● **Extracted text**:

/---

1) The mental health conditions at the jail, for pretrial detainees, fall below a constitutional standard of care. - It isn’t clear to anyone, what IS the constitutional standard of care for detaining people with serious mental illness.
- This standard has not been outlined any more than ‘treatment’
- It isn’t clear what the goal of this care is for people awaiting trial, or in some cases, not yet charged. If the goal revolves around making people mentally competent to stand trial on serious charges, and face a mandatory sentence of dying in prison, in a prison that does not offer treatment or adhere to a constitutional standard of care, it should bring the twisted logic of pretrial ‘mental health treatment’ under a microscope.
2) The jail expansion to create enough mental health cells to ‘treat’ less than 10% of detained people will resolve the unconstitutional level of care.- There have been no clear explanations other than “we will have space to provide treatment” that they currently can’t (i.e. talk therapy)

\---

● **Dataset excerpts**:
/---

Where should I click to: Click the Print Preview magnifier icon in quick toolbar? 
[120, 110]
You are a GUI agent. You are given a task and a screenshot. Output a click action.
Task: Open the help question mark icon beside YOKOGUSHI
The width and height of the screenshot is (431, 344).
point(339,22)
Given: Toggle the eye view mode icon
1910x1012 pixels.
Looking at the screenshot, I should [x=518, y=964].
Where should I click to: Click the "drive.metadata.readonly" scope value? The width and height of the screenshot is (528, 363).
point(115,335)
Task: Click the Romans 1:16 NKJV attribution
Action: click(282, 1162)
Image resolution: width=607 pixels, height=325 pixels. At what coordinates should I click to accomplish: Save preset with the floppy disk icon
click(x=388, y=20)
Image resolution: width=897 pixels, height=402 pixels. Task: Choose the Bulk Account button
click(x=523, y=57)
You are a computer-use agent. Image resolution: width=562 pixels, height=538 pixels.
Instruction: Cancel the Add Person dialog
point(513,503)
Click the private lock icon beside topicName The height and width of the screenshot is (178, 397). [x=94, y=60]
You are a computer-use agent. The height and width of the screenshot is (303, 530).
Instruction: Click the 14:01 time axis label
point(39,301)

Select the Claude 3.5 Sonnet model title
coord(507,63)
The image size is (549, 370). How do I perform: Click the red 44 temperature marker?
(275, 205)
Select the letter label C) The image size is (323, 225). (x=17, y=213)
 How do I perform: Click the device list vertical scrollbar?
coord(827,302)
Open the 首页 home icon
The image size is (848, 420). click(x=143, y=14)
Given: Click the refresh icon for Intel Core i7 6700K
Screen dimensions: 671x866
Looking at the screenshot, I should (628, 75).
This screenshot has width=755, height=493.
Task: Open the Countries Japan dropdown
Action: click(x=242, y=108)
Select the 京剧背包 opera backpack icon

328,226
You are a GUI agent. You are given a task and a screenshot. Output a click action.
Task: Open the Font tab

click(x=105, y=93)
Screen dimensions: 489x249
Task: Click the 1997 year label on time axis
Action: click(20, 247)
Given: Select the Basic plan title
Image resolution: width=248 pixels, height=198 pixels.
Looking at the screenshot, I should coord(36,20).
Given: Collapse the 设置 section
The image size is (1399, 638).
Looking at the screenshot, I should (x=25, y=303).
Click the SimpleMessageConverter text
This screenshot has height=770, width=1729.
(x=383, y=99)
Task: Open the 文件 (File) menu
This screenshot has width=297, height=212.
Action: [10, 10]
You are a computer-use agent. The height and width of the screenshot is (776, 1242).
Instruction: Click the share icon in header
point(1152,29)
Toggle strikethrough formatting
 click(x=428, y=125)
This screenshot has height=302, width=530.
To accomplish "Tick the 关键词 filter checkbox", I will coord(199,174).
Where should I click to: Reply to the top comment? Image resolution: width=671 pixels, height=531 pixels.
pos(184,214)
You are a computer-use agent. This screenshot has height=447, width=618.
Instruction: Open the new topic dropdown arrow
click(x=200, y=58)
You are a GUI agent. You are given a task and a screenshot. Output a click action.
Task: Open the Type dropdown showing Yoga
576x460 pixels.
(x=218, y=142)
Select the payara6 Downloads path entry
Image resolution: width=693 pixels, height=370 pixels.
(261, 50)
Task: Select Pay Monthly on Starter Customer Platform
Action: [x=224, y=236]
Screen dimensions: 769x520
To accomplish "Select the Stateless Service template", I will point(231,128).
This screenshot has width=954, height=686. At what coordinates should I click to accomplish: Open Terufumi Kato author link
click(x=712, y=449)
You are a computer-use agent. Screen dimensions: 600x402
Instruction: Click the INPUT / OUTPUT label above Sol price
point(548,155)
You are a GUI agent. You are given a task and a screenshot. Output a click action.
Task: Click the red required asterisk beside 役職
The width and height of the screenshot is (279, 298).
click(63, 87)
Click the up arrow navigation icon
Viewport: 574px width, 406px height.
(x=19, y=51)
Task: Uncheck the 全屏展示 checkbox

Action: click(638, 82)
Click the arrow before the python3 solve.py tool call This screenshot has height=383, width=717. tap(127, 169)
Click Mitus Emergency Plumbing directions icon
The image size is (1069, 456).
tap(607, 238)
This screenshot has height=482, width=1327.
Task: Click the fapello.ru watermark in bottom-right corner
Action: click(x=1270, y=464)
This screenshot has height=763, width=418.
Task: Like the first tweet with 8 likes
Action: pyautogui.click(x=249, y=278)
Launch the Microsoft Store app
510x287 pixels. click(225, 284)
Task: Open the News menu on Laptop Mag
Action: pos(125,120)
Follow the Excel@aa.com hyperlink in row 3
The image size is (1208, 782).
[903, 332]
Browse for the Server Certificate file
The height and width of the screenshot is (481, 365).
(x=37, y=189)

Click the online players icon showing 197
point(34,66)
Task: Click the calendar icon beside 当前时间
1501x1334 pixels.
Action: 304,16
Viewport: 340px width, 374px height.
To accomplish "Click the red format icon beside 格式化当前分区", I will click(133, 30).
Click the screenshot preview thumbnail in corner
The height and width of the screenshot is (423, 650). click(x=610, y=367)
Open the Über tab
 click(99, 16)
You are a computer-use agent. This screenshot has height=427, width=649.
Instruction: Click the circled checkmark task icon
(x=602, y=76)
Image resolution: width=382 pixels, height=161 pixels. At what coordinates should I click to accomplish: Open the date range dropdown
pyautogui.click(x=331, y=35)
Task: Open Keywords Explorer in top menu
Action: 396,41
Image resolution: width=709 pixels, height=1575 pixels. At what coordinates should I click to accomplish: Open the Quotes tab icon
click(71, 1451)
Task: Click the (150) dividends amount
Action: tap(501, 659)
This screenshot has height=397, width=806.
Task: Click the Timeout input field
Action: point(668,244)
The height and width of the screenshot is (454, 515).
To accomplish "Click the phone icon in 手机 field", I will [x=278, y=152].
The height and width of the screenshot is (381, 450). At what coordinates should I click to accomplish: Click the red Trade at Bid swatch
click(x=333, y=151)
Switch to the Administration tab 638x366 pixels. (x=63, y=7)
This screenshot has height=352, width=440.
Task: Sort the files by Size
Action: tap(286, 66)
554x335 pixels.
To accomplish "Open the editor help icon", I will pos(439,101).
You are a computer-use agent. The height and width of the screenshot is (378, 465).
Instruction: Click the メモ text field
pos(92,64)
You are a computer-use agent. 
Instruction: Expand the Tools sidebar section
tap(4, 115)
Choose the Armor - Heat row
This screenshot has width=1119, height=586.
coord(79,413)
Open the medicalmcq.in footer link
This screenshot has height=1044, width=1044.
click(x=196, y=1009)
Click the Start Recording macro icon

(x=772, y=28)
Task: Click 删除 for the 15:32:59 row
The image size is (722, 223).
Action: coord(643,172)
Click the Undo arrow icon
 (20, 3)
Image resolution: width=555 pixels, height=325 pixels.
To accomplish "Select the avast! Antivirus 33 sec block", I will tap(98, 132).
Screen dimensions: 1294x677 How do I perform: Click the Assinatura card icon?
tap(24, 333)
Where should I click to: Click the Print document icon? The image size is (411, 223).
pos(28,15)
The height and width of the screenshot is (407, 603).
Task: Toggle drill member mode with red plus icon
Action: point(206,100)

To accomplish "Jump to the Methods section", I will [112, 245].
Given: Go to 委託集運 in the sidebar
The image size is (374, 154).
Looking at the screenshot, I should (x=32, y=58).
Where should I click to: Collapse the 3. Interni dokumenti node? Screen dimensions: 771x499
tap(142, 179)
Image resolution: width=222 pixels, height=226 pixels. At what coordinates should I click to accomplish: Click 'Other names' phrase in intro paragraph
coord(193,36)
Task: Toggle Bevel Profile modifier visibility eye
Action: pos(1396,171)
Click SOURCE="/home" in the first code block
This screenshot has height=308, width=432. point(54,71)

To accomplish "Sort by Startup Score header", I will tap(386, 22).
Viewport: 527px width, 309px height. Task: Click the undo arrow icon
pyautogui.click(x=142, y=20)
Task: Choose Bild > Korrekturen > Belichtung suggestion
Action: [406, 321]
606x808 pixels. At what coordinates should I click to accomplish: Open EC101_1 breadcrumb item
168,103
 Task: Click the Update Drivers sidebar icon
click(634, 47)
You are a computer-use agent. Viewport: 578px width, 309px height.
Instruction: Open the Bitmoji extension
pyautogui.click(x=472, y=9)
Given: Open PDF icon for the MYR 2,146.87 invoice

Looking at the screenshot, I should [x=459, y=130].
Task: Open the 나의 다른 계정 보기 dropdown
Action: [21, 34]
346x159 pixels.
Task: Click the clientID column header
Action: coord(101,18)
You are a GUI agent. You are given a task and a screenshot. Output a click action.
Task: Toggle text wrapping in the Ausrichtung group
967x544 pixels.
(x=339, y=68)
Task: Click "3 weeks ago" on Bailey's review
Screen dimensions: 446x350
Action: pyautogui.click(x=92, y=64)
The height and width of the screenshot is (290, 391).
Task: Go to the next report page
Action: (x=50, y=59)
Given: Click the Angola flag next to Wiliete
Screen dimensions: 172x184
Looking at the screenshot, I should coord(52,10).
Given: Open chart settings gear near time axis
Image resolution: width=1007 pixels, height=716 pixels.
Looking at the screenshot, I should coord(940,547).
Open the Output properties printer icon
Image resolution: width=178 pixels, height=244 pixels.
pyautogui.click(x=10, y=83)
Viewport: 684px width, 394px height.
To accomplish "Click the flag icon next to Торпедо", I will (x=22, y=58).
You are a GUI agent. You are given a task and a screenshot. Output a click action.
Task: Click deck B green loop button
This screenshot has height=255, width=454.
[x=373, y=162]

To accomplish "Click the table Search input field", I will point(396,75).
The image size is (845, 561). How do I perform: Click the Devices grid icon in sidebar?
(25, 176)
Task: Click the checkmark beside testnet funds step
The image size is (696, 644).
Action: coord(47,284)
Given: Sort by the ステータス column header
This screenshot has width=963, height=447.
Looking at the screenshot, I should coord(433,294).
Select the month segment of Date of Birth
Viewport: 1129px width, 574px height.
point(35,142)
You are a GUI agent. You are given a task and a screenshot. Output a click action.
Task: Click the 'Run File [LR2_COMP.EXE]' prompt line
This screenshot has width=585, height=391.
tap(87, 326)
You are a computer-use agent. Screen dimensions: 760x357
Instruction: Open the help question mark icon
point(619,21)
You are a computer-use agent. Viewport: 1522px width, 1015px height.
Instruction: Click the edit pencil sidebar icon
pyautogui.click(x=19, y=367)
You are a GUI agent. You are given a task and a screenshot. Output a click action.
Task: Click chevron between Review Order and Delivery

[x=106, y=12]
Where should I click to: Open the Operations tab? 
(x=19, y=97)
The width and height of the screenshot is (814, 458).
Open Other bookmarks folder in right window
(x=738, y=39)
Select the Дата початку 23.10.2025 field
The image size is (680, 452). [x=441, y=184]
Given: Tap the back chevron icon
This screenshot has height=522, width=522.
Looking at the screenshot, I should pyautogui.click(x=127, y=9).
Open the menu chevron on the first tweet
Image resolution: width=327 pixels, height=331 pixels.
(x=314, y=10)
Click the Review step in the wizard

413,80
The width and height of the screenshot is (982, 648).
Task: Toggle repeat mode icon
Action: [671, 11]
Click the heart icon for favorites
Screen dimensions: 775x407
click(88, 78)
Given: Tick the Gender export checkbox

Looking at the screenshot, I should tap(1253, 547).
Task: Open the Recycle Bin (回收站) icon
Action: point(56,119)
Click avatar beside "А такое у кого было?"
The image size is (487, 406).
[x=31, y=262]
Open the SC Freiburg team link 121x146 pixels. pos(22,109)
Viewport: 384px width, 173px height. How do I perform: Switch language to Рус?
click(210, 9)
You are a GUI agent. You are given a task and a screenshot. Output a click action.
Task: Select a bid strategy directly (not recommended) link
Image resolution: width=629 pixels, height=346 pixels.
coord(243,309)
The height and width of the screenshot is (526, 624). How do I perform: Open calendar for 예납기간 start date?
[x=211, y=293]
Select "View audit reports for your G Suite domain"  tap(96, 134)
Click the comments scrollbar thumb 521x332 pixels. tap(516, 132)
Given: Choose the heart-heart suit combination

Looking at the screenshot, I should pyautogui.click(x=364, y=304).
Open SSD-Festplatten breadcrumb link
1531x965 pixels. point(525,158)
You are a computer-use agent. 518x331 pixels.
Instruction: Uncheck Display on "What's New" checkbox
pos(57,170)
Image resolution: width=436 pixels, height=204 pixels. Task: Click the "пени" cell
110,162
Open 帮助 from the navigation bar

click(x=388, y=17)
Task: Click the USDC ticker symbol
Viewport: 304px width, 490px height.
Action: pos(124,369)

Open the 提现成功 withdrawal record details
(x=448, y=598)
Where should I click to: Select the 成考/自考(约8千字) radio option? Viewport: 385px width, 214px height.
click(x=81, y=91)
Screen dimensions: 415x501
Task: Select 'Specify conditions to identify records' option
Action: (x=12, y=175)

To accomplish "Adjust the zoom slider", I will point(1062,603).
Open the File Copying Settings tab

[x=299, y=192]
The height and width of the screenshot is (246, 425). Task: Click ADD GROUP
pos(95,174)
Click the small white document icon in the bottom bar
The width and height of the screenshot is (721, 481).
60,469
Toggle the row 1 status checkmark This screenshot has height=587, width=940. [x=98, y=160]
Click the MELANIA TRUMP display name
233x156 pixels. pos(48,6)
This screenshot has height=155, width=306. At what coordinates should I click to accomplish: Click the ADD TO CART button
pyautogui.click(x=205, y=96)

\---

● **Problem 1**: From the text on mental health care at the jail, output the passage that begins at the words "- This standard" and stops after "(i.e. talk therapy)", copied exactly.
● **Problem 2**: According to the text on mental health care at the jail, what share of detained people would the expansion's mental health cells be able to treat?

● **Exercise output 1**:
- This standard has not been outlined any more than ‘treatment’
- It isn’t clear what the goal of this care is for people awaiting trial, or in some cases, not yet charged. If the goal revolves around making people mentally competent to stand trial on serious charges, and face a mandatory sentence of dying in prison, in a prison that does not offer treatment or adhere to a constitutional standard of care, it should bring the twisted logic of pretrial ‘mental health treatment’ under a microscope.
2) The jail expansion to create enough mental health cells to ‘treat’ less than 10% of detained people will resolve the unconstitutional level of care.- There have been no clear explanations other than “we will have space to provide treatment” that they currently can’t (i.e. talk therapy)

● **Exercise output 2**: Less than 10%.